### [Exercise]
Reproduce each of the following entries verbatim, keeping every line in its original order.

### [The records]
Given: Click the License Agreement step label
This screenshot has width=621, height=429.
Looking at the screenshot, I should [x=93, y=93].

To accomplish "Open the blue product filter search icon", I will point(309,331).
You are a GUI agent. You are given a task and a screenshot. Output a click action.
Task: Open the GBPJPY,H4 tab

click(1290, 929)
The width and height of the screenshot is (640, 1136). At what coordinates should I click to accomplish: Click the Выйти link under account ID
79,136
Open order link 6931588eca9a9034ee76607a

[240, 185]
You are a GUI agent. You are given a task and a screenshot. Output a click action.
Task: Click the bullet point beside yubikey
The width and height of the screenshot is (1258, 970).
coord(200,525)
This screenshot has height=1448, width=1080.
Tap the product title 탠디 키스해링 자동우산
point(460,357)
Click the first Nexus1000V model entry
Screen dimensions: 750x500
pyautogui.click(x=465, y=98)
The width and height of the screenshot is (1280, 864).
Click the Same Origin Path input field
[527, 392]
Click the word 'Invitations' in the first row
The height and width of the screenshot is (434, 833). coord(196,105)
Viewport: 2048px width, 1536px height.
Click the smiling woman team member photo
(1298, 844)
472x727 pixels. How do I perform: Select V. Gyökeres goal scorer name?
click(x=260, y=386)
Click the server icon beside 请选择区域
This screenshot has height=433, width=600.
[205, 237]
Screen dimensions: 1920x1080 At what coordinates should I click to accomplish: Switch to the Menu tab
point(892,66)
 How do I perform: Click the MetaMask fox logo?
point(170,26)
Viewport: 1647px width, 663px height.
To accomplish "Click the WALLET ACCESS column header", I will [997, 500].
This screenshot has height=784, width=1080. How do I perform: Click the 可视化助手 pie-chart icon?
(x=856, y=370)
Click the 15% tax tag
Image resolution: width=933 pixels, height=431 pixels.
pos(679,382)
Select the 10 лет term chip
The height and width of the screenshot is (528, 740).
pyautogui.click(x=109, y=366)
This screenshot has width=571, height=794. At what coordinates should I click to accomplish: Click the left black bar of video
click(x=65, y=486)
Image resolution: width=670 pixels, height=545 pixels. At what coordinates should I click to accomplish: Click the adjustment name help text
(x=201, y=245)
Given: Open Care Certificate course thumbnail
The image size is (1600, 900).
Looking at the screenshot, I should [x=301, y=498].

### [Result of the exercise]
Given: Click the License Agreement step label
This screenshot has width=621, height=429.
Looking at the screenshot, I should [x=93, y=93].

To accomplish "Open the blue product filter search icon", I will point(309,331).
You are a GUI agent. You are given a task and a screenshot. Output a click action.
Task: Open the GBPJPY,H4 tab

click(1290, 929)
The width and height of the screenshot is (640, 1136). At what coordinates should I click to accomplish: Click the Выйти link under account ID
79,136
Open order link 6931588eca9a9034ee76607a

[240, 185]
You are a GUI agent. You are given a task and a screenshot. Output a click action.
Task: Click the bullet point beside yubikey
The width and height of the screenshot is (1258, 970).
coord(200,525)
This screenshot has height=1448, width=1080.
Tap the product title 탠디 키스해링 자동우산
point(460,357)
Click the first Nexus1000V model entry
Screen dimensions: 750x500
pyautogui.click(x=465, y=98)
The width and height of the screenshot is (1280, 864).
Click the Same Origin Path input field
[527, 392]
Click the word 'Invitations' in the first row
The height and width of the screenshot is (434, 833). coord(196,105)
Viewport: 2048px width, 1536px height.
Click the smiling woman team member photo
(1298, 844)
472x727 pixels. How do I perform: Select V. Gyökeres goal scorer name?
click(x=260, y=386)
Click the server icon beside 请选择区域
This screenshot has height=433, width=600.
[205, 237]
Screen dimensions: 1920x1080 At what coordinates should I click to accomplish: Switch to the Menu tab
point(892,66)
 How do I perform: Click the MetaMask fox logo?
point(170,26)
Viewport: 1647px width, 663px height.
To accomplish "Click the WALLET ACCESS column header", I will [997, 500].
This screenshot has height=784, width=1080. How do I perform: Click the 可视化助手 pie-chart icon?
(x=856, y=370)
Click the 15% tax tag
Image resolution: width=933 pixels, height=431 pixels.
pos(679,382)
Select the 10 лет term chip
The height and width of the screenshot is (528, 740).
pyautogui.click(x=109, y=366)
This screenshot has width=571, height=794. At what coordinates should I click to accomplish: Click the left black bar of video
click(x=65, y=486)
Image resolution: width=670 pixels, height=545 pixels. At what coordinates should I click to accomplish: Click the adjustment name help text
(x=201, y=245)
Given: Open Care Certificate course thumbnail
The image size is (1600, 900).
Looking at the screenshot, I should [x=301, y=498].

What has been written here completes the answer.